Wat verderop verliet de Camino die departementale en slingerde zich door de velden. Op de hoek van een graanveld stond een verrassing. Een kersenboom vol rode kersen! Ik moest toch even proeven? Lekker!!!

De weg ging verder naar Issoudun, stadje waar ik door moest vandaag. Rond 11u stapte ik door een dorpje. Koffiebar en kruidenier meldde de gids. Maar kruidenier en bar verdwenen. Gesloten.

Het is echt triest hoe die Franse dorpjes uitsterven. Dan maar op de bank bij de kerk een fruitsap (zelf meegezeuld in de rugzak).

Verder ging de tocht weer vooral langs velden. Hoofdzakelijk graan. Tarwe, gerst. Ook koolzaad in graan en af en toe iets anders zoals deze papaver? Of is het iets anders?

Het zijn wel telkens lange wandelstroken. Plezantst zijn de steenslag weggetjes. Geen verkeer en toch makkelijk stappen.

Je ziet dat het ferme stroken zijn. En je ziet er niemand! Niemand voor en niemand achter je.

Heel even een brug over een verlaten spoorlijn en dan weer kilometers rechtdoor. Met graanvelden en toch weer een specialeke. Erwtjes.

En dan kwam ik aan in Issoudun. Stadje halfweg de tocht. Naast de camino lag een commercieel centrum met een bakkerij waar je ook broodjes, sla erg kon kopen en ter plaatse eten. Een televisie stond op en bracht het verschrikkelijke nieuws over Luik.

Wat verder een mac Donalds. Ik kon niet aan de verleiding weerstaan en kocht een mc flurry. Mmm. Maar bij het oversteken van het gras naar de Mac trapte ik bijna die mooie bijenorchis plat.

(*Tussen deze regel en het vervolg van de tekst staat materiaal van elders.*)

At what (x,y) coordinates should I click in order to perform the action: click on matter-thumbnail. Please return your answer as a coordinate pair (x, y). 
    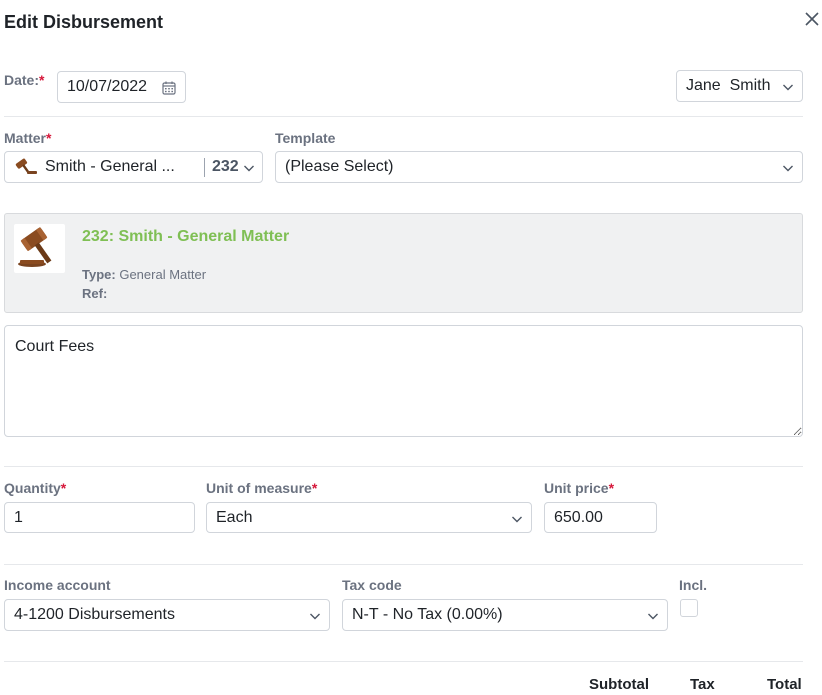
    Looking at the image, I should click on (40, 248).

Weer een ander orchideetje.

Bij het naderen van de brug over de rivier verschenen plots schelpen op de stoep. Bronzen schelpen.

Die leidden me door het stadscentrum dat verkeersvrij was. Maar algemeen was het niet aantrekkelijk buiten het pleintje rond het Telfort.

Niemand op straat. Wat verderop mijn stempel gaan halen in toerisme kantoor. Na de koffie op het plein onder de belfortpoort verder.

Daar lag nog zo een koperen schelp. Snel trok het pad terug naar de velden en de weidse gezichten. Af en toe komen ook dikke wolken langs met neiging tot onweer. Dus zwaar weer, zweetweer.

En na nog wat gewandeld te hebben langs de route moest ik nog 3 km naar de route nationale waar de gite ligt.